Former Telegraph editor Charles Moore has written a biography of the late Margaret Thatcher. Moore has announced that he will publish the book immediately after Lady Thatcher's funeral, and predicts that there is a huge possibility of the biography becoming a bestseller. The biography has been titled "Not For Turning".
Moore resigned from his position as the editor of the Sunday and Daily Telegraph in 2003 to concentrate on writing the biography and tells The Guardian that he was contractually forbidden to speak to newspapers. He received commission for the book in 1997, which gave him access to all of Thatcher's private papers, including her extensive correspondence with a shadowy figure in previous biographies, and her older sister, Muriel, who died in 2004. Thatcher also gave him her approval to conduct future interviews with friends and colleagues, staff and her family for the book.
Stuart Profitt, a director at the publisher Allen Lane, said the book would take over previous efforts. He admitted he was astonished at how much information on Thatcher had not been made public before.
"At the moment when she becomes a historical figure, this book also makes her into a three-dimensional one for the first time," he said. "Moore is clearly an admirer of his subject, but he does not shy away from criticizing her or identifying weaknesses and mistakes where he feels it is justified."
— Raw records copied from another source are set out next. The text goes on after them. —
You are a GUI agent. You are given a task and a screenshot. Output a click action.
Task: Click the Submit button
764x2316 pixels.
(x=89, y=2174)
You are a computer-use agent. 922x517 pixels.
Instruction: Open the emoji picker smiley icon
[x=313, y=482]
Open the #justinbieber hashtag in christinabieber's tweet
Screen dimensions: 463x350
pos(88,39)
The contract for the biography provided that nothing would be published until after Thatcher's death. Within hours of the official announcement from her family on Monday, Allen Lane, the imprint of Penguin Books, said the first volume, which ends with the dinner party to celebrate victory in the Falklands war, would be published immediately after the funeral. Moore is working on the second volume which has been titled "Herself Alone".